(Texto extraído):
^^^^^^^^
A família Rocha foi vítima de uma falha na burocracia estadual, que, revela-se agora, mandou para a vala comum cerca de 3.000 pessoas que possuíam identificação quando morreram nos últimos 15 anos na capital paulista.
Os "indigentes com RG" foram descobertos numa investigação do Ministério Público de São Paulo, coordenada pela promotora Eliana Vendramini, que se dedica a descobrir o paradeiro de desaparecidos em São Paulo.
Ela custou a acreditar, mas descobriu que o próprio sistema funerário estatal pode ter sido responsável pelo "desaparecimento" de milhares de pessoas na capital.
Isso porque o Estado manda para as valas públicas os corpos não reclamados por parentes num prazo de 72 horas, mesmo se o morto estiver com o RG no bolso. Vale-se de norma estadual de 1993, criada no governo Fleury (PMDB).
Faz isso sem tentar avisar qualquer parente, embora tenha dados de todos os mortos. Assim, deixa famílias numa busca sem fim.
Os enterros são realizados em parceria com o Serviço Funerário Municipal nos cemitérios 1 e 2 da Vila Formosa, na zona leste da cidade –onde os corpos chegam nus em caixotes de madeira com tampas de papelão.
Antes, também eram enterrados no cemitério Dom Bosco, em Perus, na zona norte.
A responsabilidade pelos casos investigados pelo Ministério Público é do SVO (Serviço de Verificação de Óbitos), órgão ligado à Faculdade de Medicina da USP.
O órgão atende casos de mortes naturais, em que não há suspeita de violência, mas que necessitam de investigação da causa do óbito.
^^^^^^^^
Entradas de dados coletadas
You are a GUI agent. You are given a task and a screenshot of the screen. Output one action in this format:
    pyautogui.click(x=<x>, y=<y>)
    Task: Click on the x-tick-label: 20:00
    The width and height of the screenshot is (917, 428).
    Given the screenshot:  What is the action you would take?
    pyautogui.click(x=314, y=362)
^^^^^^^^
(Atividade): Dê a continuação do texto sobre os "indigentes com RG" enterrados em valas comuns de São Paulo, começando logo após a última frase.

(Resposta abaixo):
Agora, o Ministério Público quer saber por que o Estado não procurou as famílias dos mortos identificados.
Ao contrário da Promotoria, a direção do SVO entende que a lei não o obriga a procurar os familiares.
Diz ainda que não tem equipes para executar essa tarefa e que está disposto a colaborar com a investigação do Ministério Público.
À Promotoria, o SVO afirmou que não tinha informações suficientes para chegar aos parentes. "Mas é tão possível localizar as famílias que nós estamos conseguindo", contesta a promotora.
Vendramini diz ainda que, além da Constituição Federal, que em seu artigo 1º trata da "dignidade da pessoa humana", o Código Civil obriga o serviço a fazer essa comunicação, porque o corpo pertence à família.
"É uma questão óbvia. Vai ter uma lei para dizer o óbvio? Vai ter uma lei para dizer: 'Não enterre um corpo identificado sem avisar a família?'", questiona.
Outro problema é o fato de o SVO ser desconhecido da maioria da população, que, em geral, procura familiares desaparecidos apenas no IML –que é encarregado de lidar exclusivamente com mortes violentas ou com corpos sem identificação.
O Ministério Público quer acabar com as procuras desnecessárias das famílias e pôr fim aos enterros sem aviso.
Primeiro, está cruzando a lista dos cerca de 3.000 "indigentes identificados" que passaram pelo SVO com a lista de desaparecidos do Estado de São Paulo.
O objetivo é saber quantas famílias ainda estão buscando seus familiares para dar-lhes a notícia da morte e limpar os nomes que inflam a lista de desaparecidos.
João Rocha estava nessa lista e faz parte da primeira família avisada.
Nas últimas duas semanas, a Folha localizou outras quatro famílias. Nenhuma delas foi procurada pelos serviços do Estado e os parentes foram enterrados como indigentes.
NAS DELEGACIAS
O Ministério Público também vê problemas no trabalho da Polícia Civil.
Segundo a legislação, a polícia é obrigada a registrar boletins de ocorrência das mortes antes de enviar os corpos para o SVO. Da mesma forma, a polícia registra o desaparecimento quando as famílias dão queixa numa delegacia.
Porém, em todos os casos analisados pela Folha, os dados dos boletins de ocorrência –de morte e de desaparecimento– não foram cruzados, o que teria encerrado as buscas das famílias.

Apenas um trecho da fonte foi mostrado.